Now, a developer is planning on turning the site into a six-story mixed use building, according to The Real Deal.

The property was purchased in January for $1.3 million, according to property records.

The building was bought by Sam Goldman and it is still unclear just exactly what his plans for the building entail.

Goldman was unable to reached for comment.

Credit: Lincoln Park Builders of Chicago
Sam Goldman bought the property in January.

The family is hoping to rezone the property to build 60 residences, 3,800 square feet of commercial space and 31 parking spaces, according to rezoning requests filed with the city.

It is unclear if those residences would be rentals or condos.

In December, owner Tom Rosenfeld told Block Club Chicago he expected the development to be rentals and not condos, although he said he could not be sure what the developer’s plans were.

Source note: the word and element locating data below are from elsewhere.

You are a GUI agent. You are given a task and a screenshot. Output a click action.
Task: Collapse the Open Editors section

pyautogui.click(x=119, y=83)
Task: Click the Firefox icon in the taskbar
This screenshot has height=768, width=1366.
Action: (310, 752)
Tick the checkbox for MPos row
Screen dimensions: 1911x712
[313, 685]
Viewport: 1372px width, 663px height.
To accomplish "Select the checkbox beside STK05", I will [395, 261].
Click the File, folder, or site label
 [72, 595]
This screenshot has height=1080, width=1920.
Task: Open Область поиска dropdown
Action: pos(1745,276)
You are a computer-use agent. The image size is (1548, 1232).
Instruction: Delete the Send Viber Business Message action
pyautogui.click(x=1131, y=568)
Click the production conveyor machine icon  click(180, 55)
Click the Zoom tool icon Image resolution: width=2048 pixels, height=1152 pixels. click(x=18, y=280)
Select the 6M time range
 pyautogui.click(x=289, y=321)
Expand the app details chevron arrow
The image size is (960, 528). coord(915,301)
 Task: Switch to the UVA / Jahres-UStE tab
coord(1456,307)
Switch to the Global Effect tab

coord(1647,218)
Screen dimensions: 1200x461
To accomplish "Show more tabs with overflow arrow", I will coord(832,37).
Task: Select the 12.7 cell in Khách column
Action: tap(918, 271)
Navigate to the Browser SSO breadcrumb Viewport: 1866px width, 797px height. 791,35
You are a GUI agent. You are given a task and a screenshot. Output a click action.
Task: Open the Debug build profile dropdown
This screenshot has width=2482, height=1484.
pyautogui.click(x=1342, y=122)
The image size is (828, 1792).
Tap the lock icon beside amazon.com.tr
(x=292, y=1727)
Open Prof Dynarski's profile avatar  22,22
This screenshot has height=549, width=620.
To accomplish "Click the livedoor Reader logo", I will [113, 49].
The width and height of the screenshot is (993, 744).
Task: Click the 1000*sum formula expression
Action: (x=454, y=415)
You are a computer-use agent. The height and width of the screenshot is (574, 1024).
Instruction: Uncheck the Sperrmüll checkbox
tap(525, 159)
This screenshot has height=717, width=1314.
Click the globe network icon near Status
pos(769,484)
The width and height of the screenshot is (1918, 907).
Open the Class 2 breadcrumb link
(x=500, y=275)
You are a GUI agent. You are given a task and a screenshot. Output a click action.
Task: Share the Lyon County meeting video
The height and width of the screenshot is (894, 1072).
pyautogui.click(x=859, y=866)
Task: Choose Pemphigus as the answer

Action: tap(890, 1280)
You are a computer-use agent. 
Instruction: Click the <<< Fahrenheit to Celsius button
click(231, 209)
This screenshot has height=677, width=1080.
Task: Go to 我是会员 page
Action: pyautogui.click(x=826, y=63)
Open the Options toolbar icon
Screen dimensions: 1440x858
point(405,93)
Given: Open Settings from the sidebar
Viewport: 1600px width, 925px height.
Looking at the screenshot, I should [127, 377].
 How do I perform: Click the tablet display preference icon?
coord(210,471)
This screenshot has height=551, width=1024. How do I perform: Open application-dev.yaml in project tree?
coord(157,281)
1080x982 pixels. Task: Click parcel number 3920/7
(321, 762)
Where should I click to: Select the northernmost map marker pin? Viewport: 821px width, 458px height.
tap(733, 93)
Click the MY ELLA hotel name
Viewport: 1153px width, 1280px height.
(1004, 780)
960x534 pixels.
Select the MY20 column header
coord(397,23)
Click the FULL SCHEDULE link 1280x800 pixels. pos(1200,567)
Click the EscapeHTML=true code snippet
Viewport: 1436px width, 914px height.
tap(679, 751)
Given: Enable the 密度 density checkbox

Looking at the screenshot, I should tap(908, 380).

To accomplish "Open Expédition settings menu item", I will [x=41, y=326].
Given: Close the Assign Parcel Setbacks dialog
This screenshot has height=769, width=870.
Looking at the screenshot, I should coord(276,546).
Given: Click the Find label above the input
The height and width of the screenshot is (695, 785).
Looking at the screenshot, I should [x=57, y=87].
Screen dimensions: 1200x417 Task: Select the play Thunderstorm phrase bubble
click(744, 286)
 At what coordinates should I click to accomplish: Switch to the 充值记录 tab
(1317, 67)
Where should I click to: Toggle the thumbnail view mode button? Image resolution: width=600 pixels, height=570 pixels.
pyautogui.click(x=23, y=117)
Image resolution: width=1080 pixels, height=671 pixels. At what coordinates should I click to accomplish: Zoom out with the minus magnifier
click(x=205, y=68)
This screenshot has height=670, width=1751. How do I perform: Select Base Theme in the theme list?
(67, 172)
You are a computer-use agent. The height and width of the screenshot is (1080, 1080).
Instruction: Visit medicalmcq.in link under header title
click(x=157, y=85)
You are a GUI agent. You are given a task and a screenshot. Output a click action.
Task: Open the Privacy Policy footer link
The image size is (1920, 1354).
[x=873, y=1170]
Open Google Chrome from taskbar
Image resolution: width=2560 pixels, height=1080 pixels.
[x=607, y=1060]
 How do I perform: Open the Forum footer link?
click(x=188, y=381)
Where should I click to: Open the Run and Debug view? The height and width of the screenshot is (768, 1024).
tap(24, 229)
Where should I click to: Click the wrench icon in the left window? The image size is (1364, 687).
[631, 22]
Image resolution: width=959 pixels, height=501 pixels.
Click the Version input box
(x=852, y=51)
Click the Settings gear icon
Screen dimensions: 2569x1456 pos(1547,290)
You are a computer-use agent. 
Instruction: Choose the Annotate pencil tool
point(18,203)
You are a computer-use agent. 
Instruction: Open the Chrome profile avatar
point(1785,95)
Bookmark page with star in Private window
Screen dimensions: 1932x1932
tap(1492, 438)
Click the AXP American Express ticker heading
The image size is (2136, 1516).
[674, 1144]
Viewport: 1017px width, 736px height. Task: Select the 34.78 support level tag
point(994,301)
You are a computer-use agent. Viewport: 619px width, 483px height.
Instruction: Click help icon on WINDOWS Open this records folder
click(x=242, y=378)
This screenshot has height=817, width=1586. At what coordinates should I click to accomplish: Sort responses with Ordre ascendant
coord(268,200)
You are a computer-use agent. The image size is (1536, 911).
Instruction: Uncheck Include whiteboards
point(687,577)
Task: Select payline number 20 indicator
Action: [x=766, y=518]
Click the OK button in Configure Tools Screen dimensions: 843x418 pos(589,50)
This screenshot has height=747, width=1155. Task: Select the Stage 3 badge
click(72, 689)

Rosenfeld felt confident that Goldman would develop the property with the community in mind. He said the Goldman family has been around Rogers Park for decades and understand the neighborhood.

“[Goldman] seems to be a nice guy and he is thinking about the community,” he said Tuesday.

With its close proximity to the Morse Red Line stop, the development will likely be transit friendly. The rezoning request hopes to include 60 bike parking spots.

When Rosenfeld announced the cafe’s closing, he expressed interest in re-opening somewhere in Rogers Park. He also suggested the possibility the Heartland Cafe could open in the newly developed space at 7000 N. Glenwood Ave.

The Heartland Cafe hosted a President Barack Obama campaign rally back in 2004, and was a Rogers Park cultural hub for decades.